Furthermore, heat pumps with smart controls actually learn the occupant’s preferences and building heat physics, which makes it possible to reduce the peaks of grid strain whilst power stations are currently still producing both gas and electricity. 

What next?
There can be no doubt that heat pumps will be the core means of decarbonising heating in buildings. However, whether the target of deploying 600,000 heat pumps per year by 2028 can be achieved remains hotly debated. In response to the government’s announcement in September 2023, the Climate Change Committee said: “These announcements significantly increase the risks to the Government achieving its own targets on heat pump installations.” It cites the importance of low-carbon heating mechanisms, including heat pumps, to increase the rate of decarbonisation in buildings. However, the UK had the lowest number of heat pumps installed per capita in 2022 compared to neighbouring countries. 
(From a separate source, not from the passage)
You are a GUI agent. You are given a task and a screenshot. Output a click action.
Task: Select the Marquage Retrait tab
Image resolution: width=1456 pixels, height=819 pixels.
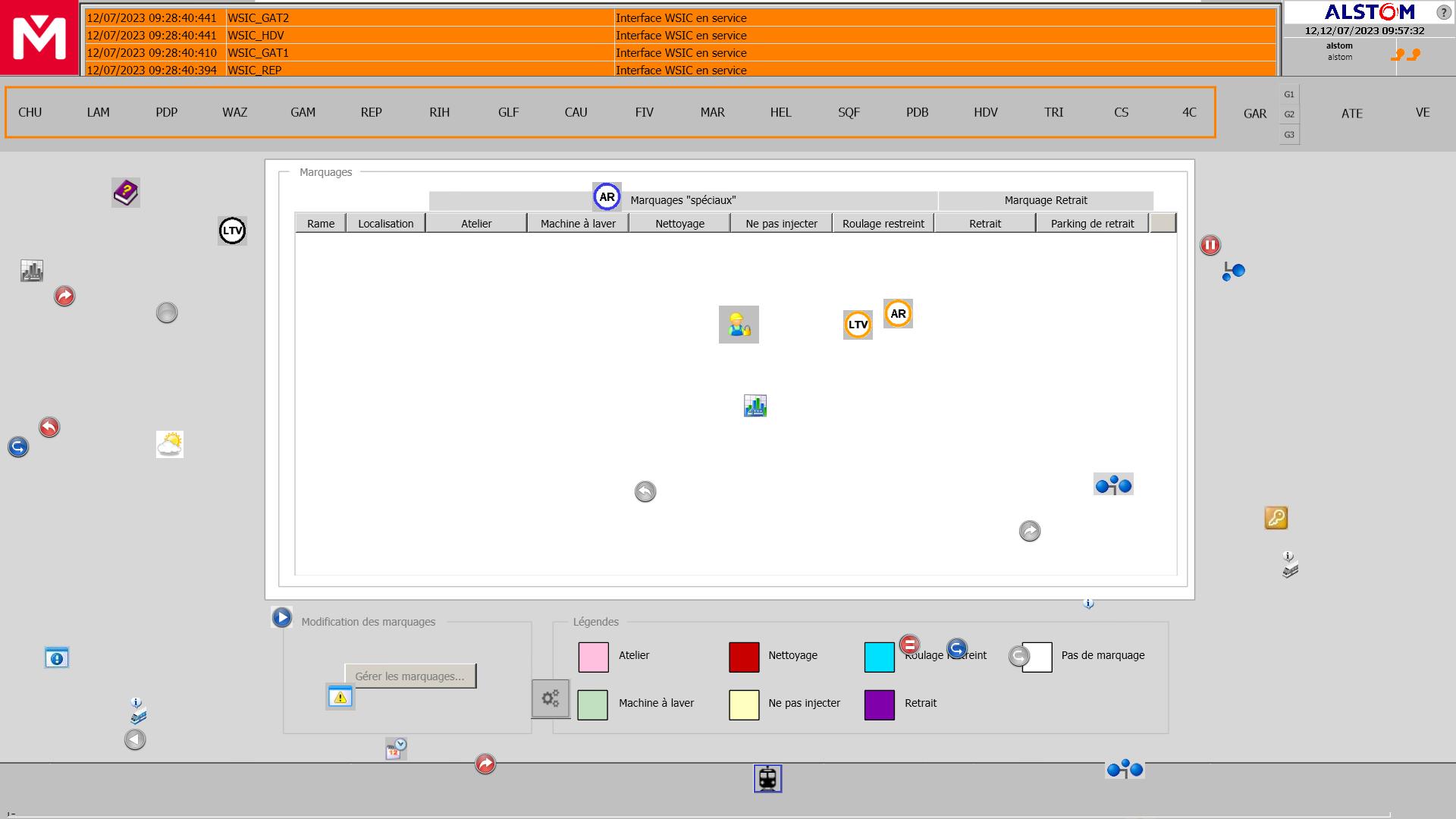click(1045, 199)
There are a number of factors at play here, including the cost of heat pumps (plus comparatively high running costs), lack of public trust in them, and the scarcity of trained installers. When it comes to the latter, training really is essential as, whilst there are some similarities, fitting a heat pump is quite distinct from a gas boiler. As of July 2022, the number of qualified heat pump engineers was estimated to be around 3,000, but according to Nesta’s (a UK innovation foundation that provides programmes, investment, policy and research to promote innovation across a broad range of sectors) modelling the UK will need at least 27,000 qualified engineers by 2028 to meet the Government’s installation targets. This means the training of 5,000-7,000 installers per year is needed between 2025 and 2035. 

It’s clear that there are challenges here, but also plenty of opportunities. There isn’t a one-stop, overnight solution to get to net zero and decarbonise UK heating; this is going to be a stepped process, but it is one we must make.